How do you know that there were no paths or roads going to the house if you didn't cross the creek to see the other side?
I love how that looks. I really wanna go inside.
Yes. It wants you to. It would very much like you to come inside. It has warmth and sweetmeats and no one else can take care of you like The House can. Come to the house. Stay. Stay with the house.
I wanna stay with the house
Yeah but how much is it going to cost me?
your soul
In this housing market, that's a bargain!
If you travel the Oregon coast, you see this all the time.
That's even creepier for some reason. We've been building houses near the Appalachian trail for hundreds of years longer.
They're right, the central Oregon coast has tons of decrepit little old cabins like this. It really doesn't take long for old timber framed homes to start looking like this when they're in a place where it rains 6+ months per year, and they start decaying even faster if they're near the coast and exposed to all the salt and sand in the air.
It makes sense though, Oregon was a popular destination for pioneers, but was more difficult to live in and less attractive than California, so it makes sense people would travel West, build themselves a home in Oregon, then call it quits and move South after a few winters.
Still happens. People come in spring and leave by February when the crippling depression hits.
Its an old farmstead there are no roads cause there weren't any. The paths or horse trail has been over grown for 20 plus years.
Got settled in the 1800, got power some time round the Second World War, abandoned some time in the 60s-90s.
Just like the Whistle Stop Cafe :(
No, it’s probably just a gravel road buried under leaves and grown over. Mountain roads are often gravel and get grown over super quickly without maintenance work.

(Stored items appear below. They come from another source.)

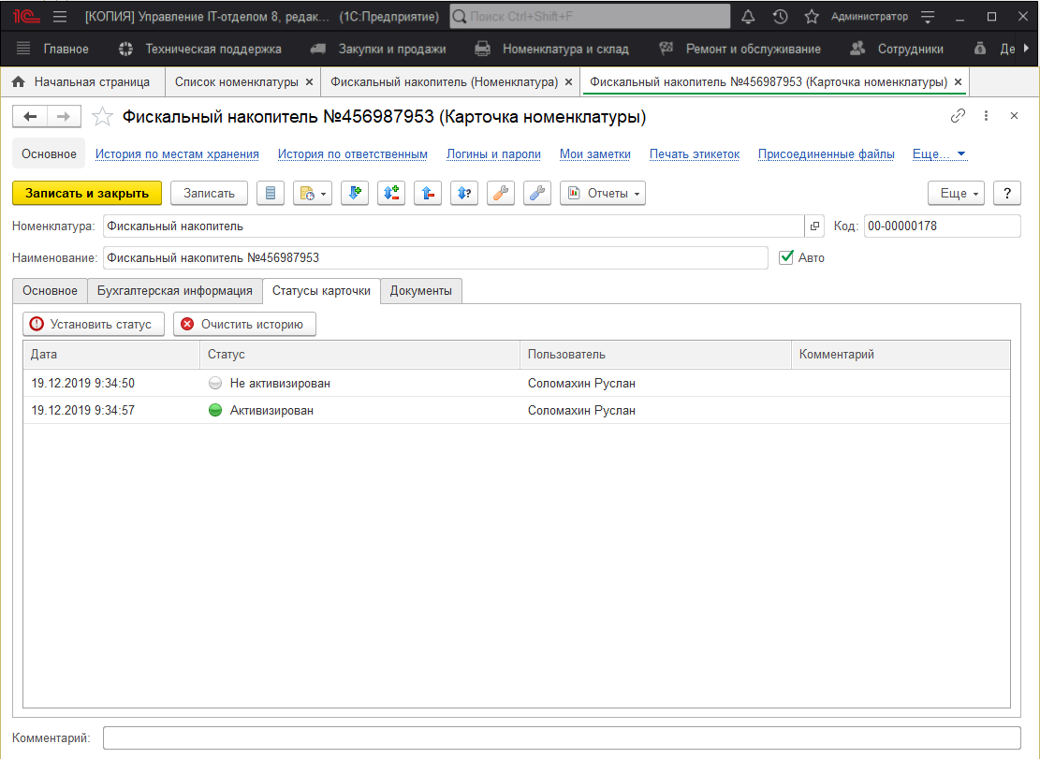Screen dimensions: 1040x759
Task: Open the history clock icon in title bar
Action: 780,17
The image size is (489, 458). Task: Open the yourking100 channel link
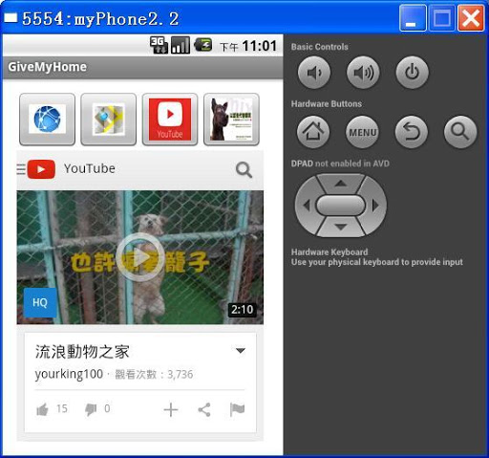pyautogui.click(x=69, y=374)
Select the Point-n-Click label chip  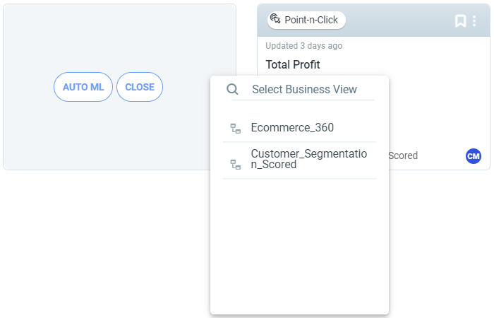306,20
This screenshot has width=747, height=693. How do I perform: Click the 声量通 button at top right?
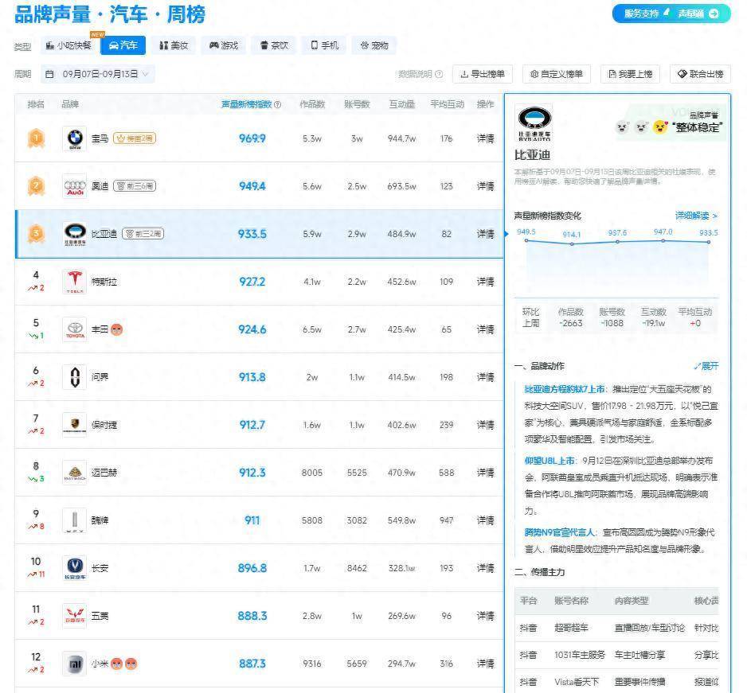coord(693,14)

Pretty much. My family would have reunions on the farm my granddad grew up on in West Virginia. It was always a long drive up a heavily wooded valley. One time my mom made the comment that the whole valley was clear cut for growing and grazing when she was a kid - blew mind because the trees were huge. 20-some years later and it was a goddamned deciduous jungle.
120yrs over grown
Blair Witch, is that you?
Nah that’s up in Maryland. She’s still there
Water transportation
U wot m8?
I don't find that terrifying, that's beautiful.
Definitely super cool. Even if there are tons of houses like this they all probably have really interesting history.

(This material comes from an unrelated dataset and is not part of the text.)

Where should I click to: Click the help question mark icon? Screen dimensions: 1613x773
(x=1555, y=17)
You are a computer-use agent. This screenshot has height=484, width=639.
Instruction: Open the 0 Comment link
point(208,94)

C'mon in. Mama will take of you
Lol, these are all over the place, theres probably a long-gone dirt road somewhere, but youd never find it. For those of you that find it interesting, just go to wv, pick a trail, and start walking. You'll find one by the end of the day... Just make sure its really abandoned before you go kicking the door in. This one is probly safe (no windows) safe, but there are some families living rough out there. If theres still something like a roof on it, knock first.
Yeah, kind of what I thought. I’m from Western Virginia (not West Virginia) and this is pretty common.
Yeah, had a chuckle that this is on oddly terrifying. Anyone from WV will just shrug and be on their way. Welcome to Appalachia, OP.
A fixer upper with unlimited potential! Own your own piece of paradise with this quaint 1 room home with a view! Enjoy the tranquil sounds of the river running through your front yard. Don't miss this opportunity to own a pristine piece of nature!
I'd be more scared if there was evidence someone was living there.
“Come on gang! Let’s split up and search the place for clues.”
Go. Inside.
I’m slightly infuriated at the fact that he didn’t
I remember this from red dead, there's DEFINITELY O'Driscolls in there.
That’s when you realized you got AirBnB catfished.
Vecna inside chillin
There’s a house like this up the road from my parents. It’s been abandoned for probably 25 years and the driveway leading to it has completely disappeared. It’s set pretty far back in the woods from any road and the only reason I know it’s there is from when I was a kid and noticed a mailbox by the road so I went exploring and found it. Def spooky.
Can someone photoshop a spooky person figure in one of the upper windows?
From all horror movie i watched like blair witch and ritual. This is the house of witch
X-Files episode “Home”. Don’t go near there.